Comparative Study on the Discourse Meaning of Chinese and English Media in the Paris Olympics Based on LDA Topic Modeling Technology and LLM Prompt Engineering
Yinglong Yu, Zhaopu Yao, Fang Yuan
TL;DR
The study addresses how Chinese and English media frame the Paris Olympics and the attitudinal meanings embedded in coverage. It integrates LDA topic modeling with LLM-based prompt engineering to extract topics and generate interpretive descriptions, then employs extended meaning units and semantic prosody analysis to compare macro-level discourse and micro-level keyword patterns. Key findings show both languages foreground the opening ceremony, events, and sponsorship, but Chinese coverage emphasizes national sport achievements, Olympic spirit, doping discussions, and new technologies, while English coverage emphasizes female athletes and eligibility controversies.

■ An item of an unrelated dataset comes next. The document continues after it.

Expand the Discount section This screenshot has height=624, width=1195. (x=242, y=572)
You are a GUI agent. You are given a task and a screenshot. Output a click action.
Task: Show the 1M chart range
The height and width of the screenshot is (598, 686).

The combined approach demonstrates a scalable, cross-language framework for rapid discourse analysis with practical implications for media literacy and international communications, and it suggests directions for refining prompt designs and deeper EMU-based interpretation.
Abstract
This study analyzes Chinese and English media reports on the Paris Olympics using topic modeling, Large Language Model (LLM) prompt engineering, and corpus phraseology methods to explore similarities and differences in discourse construction and attitudinal meanings. Common topics include the opening ceremony, athlete performance, and sponsorship brands. Chinese media focus on specific sports, sports spirit, doping controversies, and new technologies, while English media focus on female athletes, medal wins, and eligibility controversies. Chinese reports show more frequent prepositional co-occurrences and positive semantic prosody in describing the opening ceremony and sports spirit. English reports exhibit positive semantic prosody when covering female athletes but negative prosody in predicting opening ceremony reactions and discussing women's boxing controversies.